- _Extrait source_:
======
TIBET

La route de l'Amitié

Thierry Brunello - Tous droits réservés.
Lac Yamdrok Tso (1987)

C'est ainsi que les autorité chinoises ont appelé l'axe de communication principal du Tibet. Non pas vis-à-vis du peuple tibétain, mais parce qu'elle relie la capitale du Tibet à Kathmandu, capitale de l'ami Népalais.

Un premier tronçon d'une vingtaine de kilomètres est goudronné, mais après le passage du Bramapoutre, elle se résume à une piste défoncée par les assauts de la Mousson.

Je suppose qu'aujourd'hui, en 2020, les choses ont changé.

 

Nous franchissons la Passe de Kamba La, et du haut de ses 5200 mètres s'offre à nous la vision magique du Yamdrok Tso. Il est l'un des plus grands lacs du Tibet, une mer intérieure aux teintes de lapis-lazuli que la Nature elle-même contemple du haut de ses crêtes enneigées.
======
- _Extrait de données_:
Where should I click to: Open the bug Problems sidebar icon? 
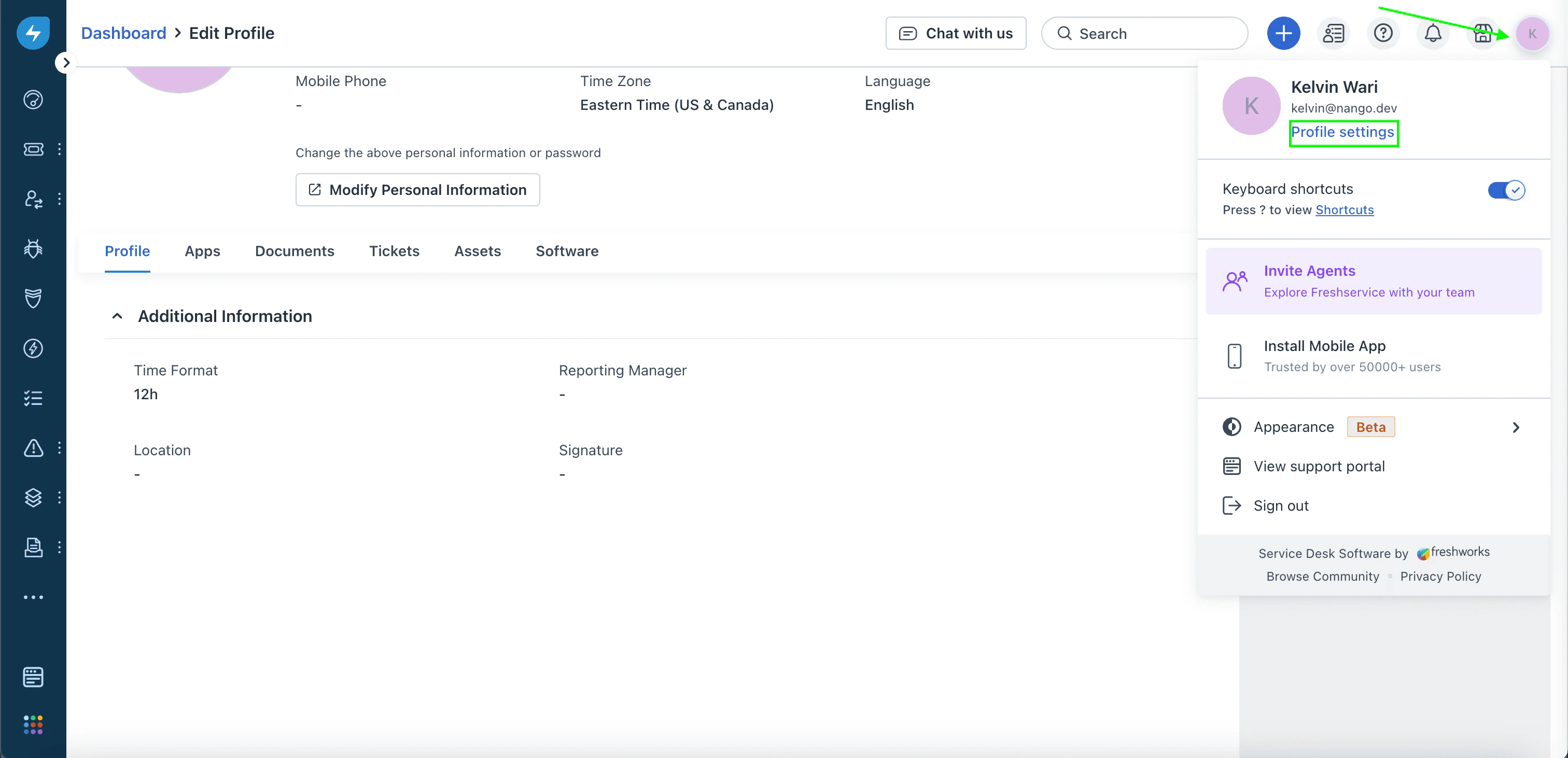coord(33,248)
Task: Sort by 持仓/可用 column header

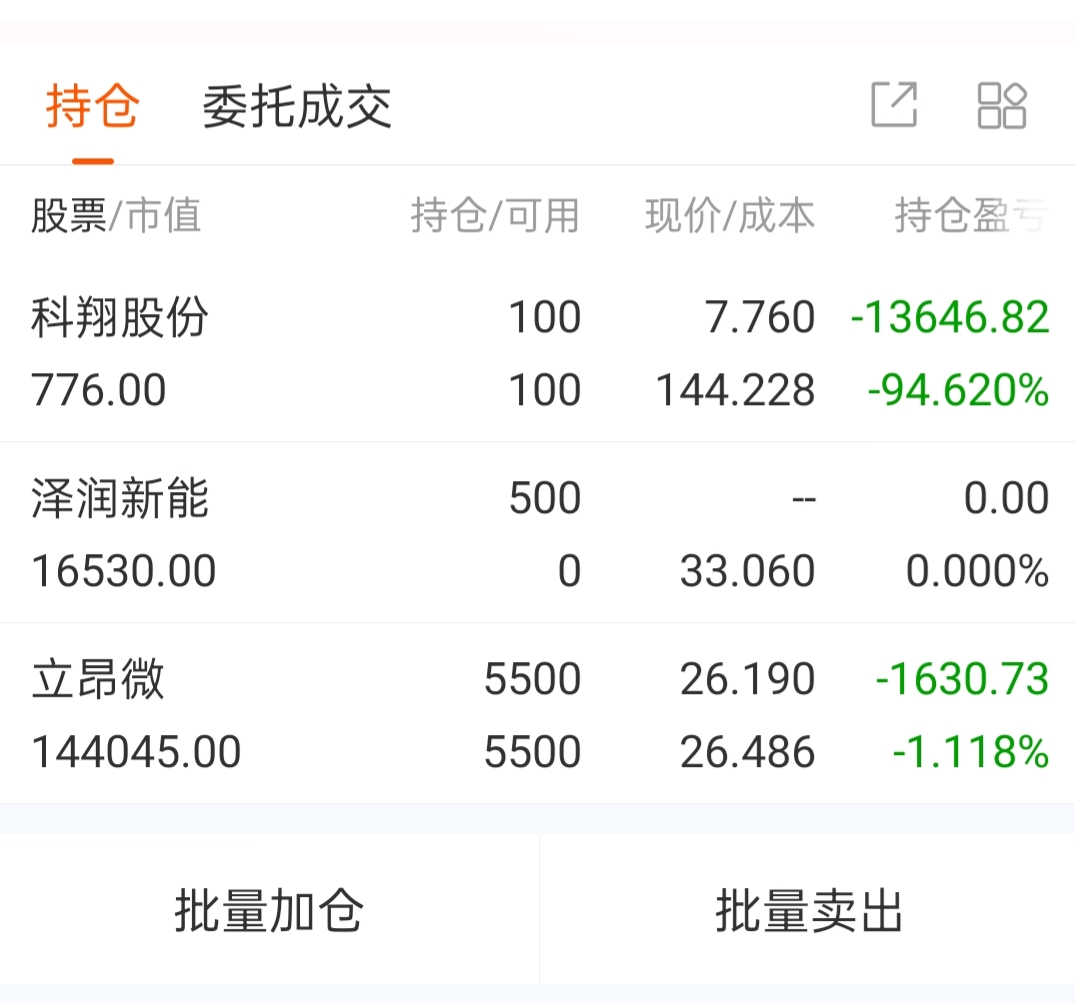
======
- _Consigne_: Relevez, dans leur ordre d'apparition, tous les nombres écrits en chiffres dans le texte sur la route de l'Amitié.

- _Réponse rédigée_: 1987, 2020, 5200